As mentioned in our previous Alerts, the Federal Trade Commission issued a purported Rule banning employers from enforcing non-competes against “workers,” with limited exceptions. The Rule was set to go into effect on September 4, 2024. However, it faced immediate legal challenges. On August 14, 2024, the U.S. District Court for the Middle District of Florida granted a preliminary injunction blocking enforcement against a single employer. Shortly after, on August 20, 2024, the U.S. District Court for the Northern District of Texas set aside the Rule nationwide, holding that the FTC lacked statutory authority. The FTC appealed both rulings.

The FTC Rule’s next major legal challenge is coming from within the FTC itself. On January 20, 2025, President Trump appointed Andrew Ferguson as the new FTC Chairman. Ferguson, who previously voted against the Rule while serving as a commissioner, has consistently questioned the agency’s authority to implement such a sweeping restriction. Words have now become action, as on March 7, 2025, the FTC requested a 120-day abeyance in the Fifth and Eleventh Circuits to “reconsider its defense of the challenged rule.” And while the Eleventh Circuit has yet to act, on March 12, the Fifth Circuit granted the FTC’s motion.

The abeyance motions cite the change in administration and Ferguson’s view that “the Commission . . . basically needs to decide whether it’s a good idea [and] it’s in the public interest to continue defending this rule. . . . I’m going to be presenting at some point” to “my colleagues the decision about whether to continue defending this Rule.” The likely outcome of Ferguson’s decision is perhaps foreshadowed in his dissenting statement when the Rule was first adopted:
“Whatever the Final Rule’s wisdom as a matter of public policy, it is unlawful. Congress has not authorized us to issue it. The Constitution forbids it. And it violates the basic requirements of the Administrative Procedure Act.”
Although many anticipate the FTC will eventually retract the rule outright, employers should remain vigilant, as the legal landscape surrounding non-competes continues to evolve at the state-level. States such as California, North Dakota, Oklahoma, and Minnesota have enacted bans on non-compete agreements. In New York, a proposed ban was vetoed by Governor Kathy Hochul in December 2023, though revised legislation may be introduced in the future. Similarly, Ohio is considering a bipartisan bill, Senate Bill 11, introduced on January 22, 2025, aiming to prohibit employers from entering into non-compete agreements with workers.
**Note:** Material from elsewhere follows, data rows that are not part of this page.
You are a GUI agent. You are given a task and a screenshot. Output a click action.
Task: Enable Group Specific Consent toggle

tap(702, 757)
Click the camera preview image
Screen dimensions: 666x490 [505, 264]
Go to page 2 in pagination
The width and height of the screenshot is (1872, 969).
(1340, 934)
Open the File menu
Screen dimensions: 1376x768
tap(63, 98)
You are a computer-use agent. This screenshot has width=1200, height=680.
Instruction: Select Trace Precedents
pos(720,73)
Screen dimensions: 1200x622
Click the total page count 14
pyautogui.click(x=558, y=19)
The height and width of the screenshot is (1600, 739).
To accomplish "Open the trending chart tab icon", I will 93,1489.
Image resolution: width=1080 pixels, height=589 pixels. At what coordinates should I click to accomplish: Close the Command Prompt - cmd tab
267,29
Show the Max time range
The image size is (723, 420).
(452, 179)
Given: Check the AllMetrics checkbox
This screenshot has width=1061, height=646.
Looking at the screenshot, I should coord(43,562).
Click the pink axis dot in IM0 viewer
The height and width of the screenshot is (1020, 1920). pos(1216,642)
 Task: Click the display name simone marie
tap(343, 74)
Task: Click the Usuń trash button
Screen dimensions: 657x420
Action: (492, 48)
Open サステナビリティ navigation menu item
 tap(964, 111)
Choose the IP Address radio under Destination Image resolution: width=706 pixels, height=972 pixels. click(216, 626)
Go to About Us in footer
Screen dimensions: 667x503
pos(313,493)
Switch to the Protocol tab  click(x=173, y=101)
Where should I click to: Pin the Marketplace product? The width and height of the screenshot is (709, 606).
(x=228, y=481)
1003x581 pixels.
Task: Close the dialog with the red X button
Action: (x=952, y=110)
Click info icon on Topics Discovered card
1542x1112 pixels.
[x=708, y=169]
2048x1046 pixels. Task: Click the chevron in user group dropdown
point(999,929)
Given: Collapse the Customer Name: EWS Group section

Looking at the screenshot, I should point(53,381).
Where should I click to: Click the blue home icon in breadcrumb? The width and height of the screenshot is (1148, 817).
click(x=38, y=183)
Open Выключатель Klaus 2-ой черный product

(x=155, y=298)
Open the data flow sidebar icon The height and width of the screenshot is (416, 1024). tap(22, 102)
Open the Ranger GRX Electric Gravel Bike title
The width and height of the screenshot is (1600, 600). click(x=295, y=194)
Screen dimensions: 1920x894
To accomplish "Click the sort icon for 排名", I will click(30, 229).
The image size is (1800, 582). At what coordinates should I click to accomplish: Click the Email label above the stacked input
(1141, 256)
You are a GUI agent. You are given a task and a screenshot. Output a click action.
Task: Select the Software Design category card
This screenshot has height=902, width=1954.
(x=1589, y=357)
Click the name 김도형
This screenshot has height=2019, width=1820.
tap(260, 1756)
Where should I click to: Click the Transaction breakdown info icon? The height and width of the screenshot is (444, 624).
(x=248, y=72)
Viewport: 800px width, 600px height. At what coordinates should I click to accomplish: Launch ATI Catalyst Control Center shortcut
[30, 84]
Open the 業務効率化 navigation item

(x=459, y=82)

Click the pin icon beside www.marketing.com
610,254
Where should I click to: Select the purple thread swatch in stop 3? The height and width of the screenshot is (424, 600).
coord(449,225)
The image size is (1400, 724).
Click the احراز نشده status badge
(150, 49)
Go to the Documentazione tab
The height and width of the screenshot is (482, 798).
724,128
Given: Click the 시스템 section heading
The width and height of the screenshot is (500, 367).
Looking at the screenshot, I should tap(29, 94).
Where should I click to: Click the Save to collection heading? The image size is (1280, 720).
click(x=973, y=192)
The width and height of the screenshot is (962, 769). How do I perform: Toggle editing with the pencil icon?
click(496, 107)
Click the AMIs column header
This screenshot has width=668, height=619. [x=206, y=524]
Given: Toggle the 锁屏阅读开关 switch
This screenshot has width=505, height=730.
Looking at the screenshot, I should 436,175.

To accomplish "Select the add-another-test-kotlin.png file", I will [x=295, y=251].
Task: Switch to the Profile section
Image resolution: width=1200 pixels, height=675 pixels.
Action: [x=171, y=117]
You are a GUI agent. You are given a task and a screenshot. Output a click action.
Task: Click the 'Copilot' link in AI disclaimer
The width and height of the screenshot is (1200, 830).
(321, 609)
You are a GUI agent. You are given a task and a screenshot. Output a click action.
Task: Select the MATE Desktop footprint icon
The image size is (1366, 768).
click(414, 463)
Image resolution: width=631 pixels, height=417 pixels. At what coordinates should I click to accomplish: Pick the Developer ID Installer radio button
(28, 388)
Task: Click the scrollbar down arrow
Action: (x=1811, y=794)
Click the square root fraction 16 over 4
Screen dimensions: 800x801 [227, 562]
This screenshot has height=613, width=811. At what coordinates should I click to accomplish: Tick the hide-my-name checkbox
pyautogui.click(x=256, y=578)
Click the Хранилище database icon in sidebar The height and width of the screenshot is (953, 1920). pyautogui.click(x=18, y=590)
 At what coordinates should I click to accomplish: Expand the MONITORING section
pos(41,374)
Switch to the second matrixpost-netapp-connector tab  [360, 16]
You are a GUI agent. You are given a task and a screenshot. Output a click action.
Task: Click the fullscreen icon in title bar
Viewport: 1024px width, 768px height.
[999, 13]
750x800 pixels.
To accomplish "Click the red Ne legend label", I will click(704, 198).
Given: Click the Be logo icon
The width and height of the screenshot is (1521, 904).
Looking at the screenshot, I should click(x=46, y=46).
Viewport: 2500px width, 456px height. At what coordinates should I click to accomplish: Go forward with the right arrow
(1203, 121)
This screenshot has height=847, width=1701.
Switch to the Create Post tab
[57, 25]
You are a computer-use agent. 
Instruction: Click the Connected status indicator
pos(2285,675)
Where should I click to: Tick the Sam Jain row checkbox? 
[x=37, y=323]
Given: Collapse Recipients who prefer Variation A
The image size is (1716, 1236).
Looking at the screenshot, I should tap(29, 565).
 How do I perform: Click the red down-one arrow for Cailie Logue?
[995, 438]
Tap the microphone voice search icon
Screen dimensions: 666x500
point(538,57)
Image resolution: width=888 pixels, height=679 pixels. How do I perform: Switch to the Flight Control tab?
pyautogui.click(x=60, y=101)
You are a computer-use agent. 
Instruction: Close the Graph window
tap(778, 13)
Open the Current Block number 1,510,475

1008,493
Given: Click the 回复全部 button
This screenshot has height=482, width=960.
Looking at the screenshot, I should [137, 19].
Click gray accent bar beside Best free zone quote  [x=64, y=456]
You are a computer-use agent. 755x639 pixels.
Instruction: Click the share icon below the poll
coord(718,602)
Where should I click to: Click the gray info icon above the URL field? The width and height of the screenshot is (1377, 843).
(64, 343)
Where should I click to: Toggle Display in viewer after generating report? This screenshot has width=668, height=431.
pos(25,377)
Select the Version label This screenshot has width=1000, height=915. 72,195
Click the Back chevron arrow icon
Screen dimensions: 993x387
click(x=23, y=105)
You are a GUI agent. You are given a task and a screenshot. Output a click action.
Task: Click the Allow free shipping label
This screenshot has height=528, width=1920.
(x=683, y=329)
As legal uncertainty persists, employers should take the time now to review their restrictive covenants for compliance with state laws and ensure their agreements are narrowly tailored to protect their legitimate business interests.

Zashin & Rich will continue monitoring the FTC’s actions under this new administration and stands ready to assist employers with strategic guidance on the agency’s rule and evolving state-level non-compete laws.

*Ami J. Patel is Z&R’s Practice Leader for Trade Secrets/Non-competes. She works extensively in trade secret and restrictive covenant litigation. Stephen S. Zashin is Z&R’s Managing Partner and also has worked extensively representing clients in trade secret and restrictive covenant litigation. For more information on matters concerning the FTC Rule or non-compete agreements generally, contact Ami J. Patel (ajp@zrlaw.com) or Stephen S. Zashin (ssz@zrlaw.com) via email or by phone at 216.696.4441.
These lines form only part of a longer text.